The realism of situation theory
The realism of situation theory is not a naive realism in this sense that through the concept of ‘attunement’ it incorporates an element that represents a more Kantian perspective. But it is limited: for within the sphere of real situations there is also the distinction being made between states of affairs and courses of events. The difference between these two types of ontological entities is supposed to reside in the role that time plays. And that means that time is interpreted in a purely realistic fashion. There is no room for ideality of time. In connection with this the question arises how such a realistic interpretation of time is related to the classification of localities, which include time, as uniformities.
Truth values (polarities) do not have an ontological counterpart in real situations. (This is another point of resemblance between situation theory and the ontology of the Tractatus, cf.: ‘My fundamental thought is that the “logical constants” do not represent.’ (4.0312).) Truth values are instantiations of polarities, and one could also have instantiations such as ‘good – bad’, ‘beautiful – ugly’, and so on. (Aside: Are all instantiations of polarities bi-valent? Probably not.)

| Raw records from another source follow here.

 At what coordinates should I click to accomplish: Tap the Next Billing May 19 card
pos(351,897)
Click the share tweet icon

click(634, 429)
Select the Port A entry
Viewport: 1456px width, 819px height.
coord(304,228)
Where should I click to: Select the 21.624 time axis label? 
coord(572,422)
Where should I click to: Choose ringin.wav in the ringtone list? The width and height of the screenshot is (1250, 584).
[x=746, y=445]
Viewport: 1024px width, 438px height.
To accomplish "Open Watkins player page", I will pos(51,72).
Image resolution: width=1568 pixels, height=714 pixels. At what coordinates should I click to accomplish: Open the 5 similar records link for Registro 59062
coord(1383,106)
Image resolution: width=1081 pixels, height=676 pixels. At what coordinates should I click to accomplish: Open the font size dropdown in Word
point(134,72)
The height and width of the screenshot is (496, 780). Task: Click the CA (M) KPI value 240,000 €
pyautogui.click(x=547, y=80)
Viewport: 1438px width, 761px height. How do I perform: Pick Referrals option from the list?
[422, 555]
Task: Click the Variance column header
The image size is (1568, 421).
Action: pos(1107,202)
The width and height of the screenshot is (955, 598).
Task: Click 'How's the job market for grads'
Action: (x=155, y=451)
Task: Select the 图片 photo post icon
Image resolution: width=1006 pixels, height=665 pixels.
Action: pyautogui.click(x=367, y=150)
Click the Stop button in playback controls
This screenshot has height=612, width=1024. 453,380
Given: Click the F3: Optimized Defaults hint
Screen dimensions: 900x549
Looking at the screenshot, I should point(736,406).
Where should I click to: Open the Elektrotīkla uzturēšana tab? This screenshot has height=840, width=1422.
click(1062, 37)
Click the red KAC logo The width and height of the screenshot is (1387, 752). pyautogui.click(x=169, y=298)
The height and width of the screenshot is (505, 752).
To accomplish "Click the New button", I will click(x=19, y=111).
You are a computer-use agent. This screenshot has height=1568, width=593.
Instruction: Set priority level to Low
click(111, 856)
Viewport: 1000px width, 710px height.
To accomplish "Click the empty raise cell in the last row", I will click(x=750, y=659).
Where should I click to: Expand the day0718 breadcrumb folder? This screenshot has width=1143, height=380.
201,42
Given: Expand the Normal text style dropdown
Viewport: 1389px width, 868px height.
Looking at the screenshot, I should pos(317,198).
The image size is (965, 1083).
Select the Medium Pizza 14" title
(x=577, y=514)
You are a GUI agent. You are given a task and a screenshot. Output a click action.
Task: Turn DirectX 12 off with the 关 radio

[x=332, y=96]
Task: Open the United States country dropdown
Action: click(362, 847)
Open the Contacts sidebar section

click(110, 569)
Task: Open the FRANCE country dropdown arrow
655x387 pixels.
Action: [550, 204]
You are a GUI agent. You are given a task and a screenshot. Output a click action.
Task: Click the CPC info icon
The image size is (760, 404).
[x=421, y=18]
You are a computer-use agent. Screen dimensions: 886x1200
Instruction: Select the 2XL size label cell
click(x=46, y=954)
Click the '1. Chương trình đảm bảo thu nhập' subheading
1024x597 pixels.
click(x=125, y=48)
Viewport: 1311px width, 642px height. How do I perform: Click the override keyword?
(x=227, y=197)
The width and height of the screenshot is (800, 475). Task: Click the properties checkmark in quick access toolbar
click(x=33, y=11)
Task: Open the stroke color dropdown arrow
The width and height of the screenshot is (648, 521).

How real, in the sense of independent, are situations? Not very much, in view of the fact that they need to be interpret as partial and given that they can only be grasped through the postulated uniformities. For those reasons they run the same risk as the Kantian ‘Dinge-an-sich’: postulated as the substrate of what is knowable but unknowable themselves, there is no doubt that someone will come along and dismiss them as useless postulates.
The localisation of the INVOLVE-relation in the world is innocent realism. But the fact that the definition of a situation-structure includes the demand that these constraints are satisfies shows that they are (also) being used as entities of a higher ontological order.